### About this task
Copy out each record below, exactly as given.

[Recorded data]
BEGIN
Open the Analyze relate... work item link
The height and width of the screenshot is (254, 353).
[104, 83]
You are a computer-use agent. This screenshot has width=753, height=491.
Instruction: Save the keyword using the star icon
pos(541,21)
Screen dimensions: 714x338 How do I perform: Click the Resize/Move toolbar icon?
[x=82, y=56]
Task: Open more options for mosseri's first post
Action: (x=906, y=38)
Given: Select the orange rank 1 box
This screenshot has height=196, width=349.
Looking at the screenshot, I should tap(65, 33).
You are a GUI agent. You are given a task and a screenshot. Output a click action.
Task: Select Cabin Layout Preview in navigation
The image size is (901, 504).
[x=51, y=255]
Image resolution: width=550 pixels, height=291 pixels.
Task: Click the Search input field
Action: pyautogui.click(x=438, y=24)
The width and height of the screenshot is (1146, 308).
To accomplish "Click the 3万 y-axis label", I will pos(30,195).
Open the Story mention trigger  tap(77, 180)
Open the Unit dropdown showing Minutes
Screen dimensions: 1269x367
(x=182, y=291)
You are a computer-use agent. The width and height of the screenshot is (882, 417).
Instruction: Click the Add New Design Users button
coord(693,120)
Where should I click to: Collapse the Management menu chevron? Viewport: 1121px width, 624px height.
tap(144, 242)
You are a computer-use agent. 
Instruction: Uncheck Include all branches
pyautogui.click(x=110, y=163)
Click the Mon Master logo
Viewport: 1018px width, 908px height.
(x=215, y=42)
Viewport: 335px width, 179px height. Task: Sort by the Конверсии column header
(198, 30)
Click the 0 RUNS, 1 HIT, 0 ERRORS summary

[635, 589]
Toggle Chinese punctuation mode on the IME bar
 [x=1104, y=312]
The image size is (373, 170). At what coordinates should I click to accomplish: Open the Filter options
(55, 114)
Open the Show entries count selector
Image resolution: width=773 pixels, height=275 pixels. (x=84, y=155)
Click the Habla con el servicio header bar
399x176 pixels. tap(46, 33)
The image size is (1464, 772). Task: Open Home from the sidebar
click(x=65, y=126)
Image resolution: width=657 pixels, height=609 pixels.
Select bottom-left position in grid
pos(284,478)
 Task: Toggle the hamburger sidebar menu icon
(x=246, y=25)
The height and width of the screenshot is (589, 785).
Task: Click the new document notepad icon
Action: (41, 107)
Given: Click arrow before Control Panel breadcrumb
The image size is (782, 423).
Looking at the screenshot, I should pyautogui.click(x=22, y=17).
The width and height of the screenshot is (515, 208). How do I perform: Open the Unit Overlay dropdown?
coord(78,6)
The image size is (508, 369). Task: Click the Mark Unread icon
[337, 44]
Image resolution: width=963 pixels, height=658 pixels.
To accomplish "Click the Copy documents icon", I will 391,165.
END
### Solution to this exercise
Open the Analyze relate... work item link
The height and width of the screenshot is (254, 353).
[104, 83]
You are a computer-use agent. This screenshot has width=753, height=491.
Instruction: Save the keyword using the star icon
pos(541,21)
Screen dimensions: 714x338 How do I perform: Click the Resize/Move toolbar icon?
[x=82, y=56]
Task: Open more options for mosseri's first post
Action: (x=906, y=38)
Given: Select the orange rank 1 box
This screenshot has height=196, width=349.
Looking at the screenshot, I should tap(65, 33).
You are a GUI agent. You are given a task and a screenshot. Output a click action.
Task: Select Cabin Layout Preview in navigation
The image size is (901, 504).
[x=51, y=255]
Image resolution: width=550 pixels, height=291 pixels.
Task: Click the Search input field
Action: pyautogui.click(x=438, y=24)
The width and height of the screenshot is (1146, 308).
To accomplish "Click the 3万 y-axis label", I will pos(30,195).
Open the Story mention trigger  tap(77, 180)
Open the Unit dropdown showing Minutes
Screen dimensions: 1269x367
(x=182, y=291)
You are a computer-use agent. The width and height of the screenshot is (882, 417).
Instruction: Click the Add New Design Users button
coord(693,120)
Where should I click to: Collapse the Management menu chevron? Viewport: 1121px width, 624px height.
tap(144, 242)
You are a computer-use agent. 
Instruction: Uncheck Include all branches
pyautogui.click(x=110, y=163)
Click the Mon Master logo
Viewport: 1018px width, 908px height.
(x=215, y=42)
Viewport: 335px width, 179px height. Task: Sort by the Конверсии column header
(198, 30)
Click the 0 RUNS, 1 HIT, 0 ERRORS summary

[635, 589]
Toggle Chinese punctuation mode on the IME bar
 [x=1104, y=312]
The image size is (373, 170). At what coordinates should I click to accomplish: Open the Filter options
(55, 114)
Open the Show entries count selector
Image resolution: width=773 pixels, height=275 pixels. (x=84, y=155)
Click the Habla con el servicio header bar
399x176 pixels. tap(46, 33)
The image size is (1464, 772). Task: Open Home from the sidebar
click(x=65, y=126)
Image resolution: width=657 pixels, height=609 pixels.
Select bottom-left position in grid
pos(284,478)
 Task: Toggle the hamburger sidebar menu icon
(x=246, y=25)
The height and width of the screenshot is (589, 785).
Task: Click the new document notepad icon
Action: (41, 107)
Given: Click arrow before Control Panel breadcrumb
The image size is (782, 423).
Looking at the screenshot, I should pyautogui.click(x=22, y=17).
The width and height of the screenshot is (515, 208). How do I perform: Open the Unit Overlay dropdown?
coord(78,6)
The image size is (508, 369). Task: Click the Mark Unread icon
[337, 44]
Image resolution: width=963 pixels, height=658 pixels.
To accomplish "Click the Copy documents icon", I will 391,165.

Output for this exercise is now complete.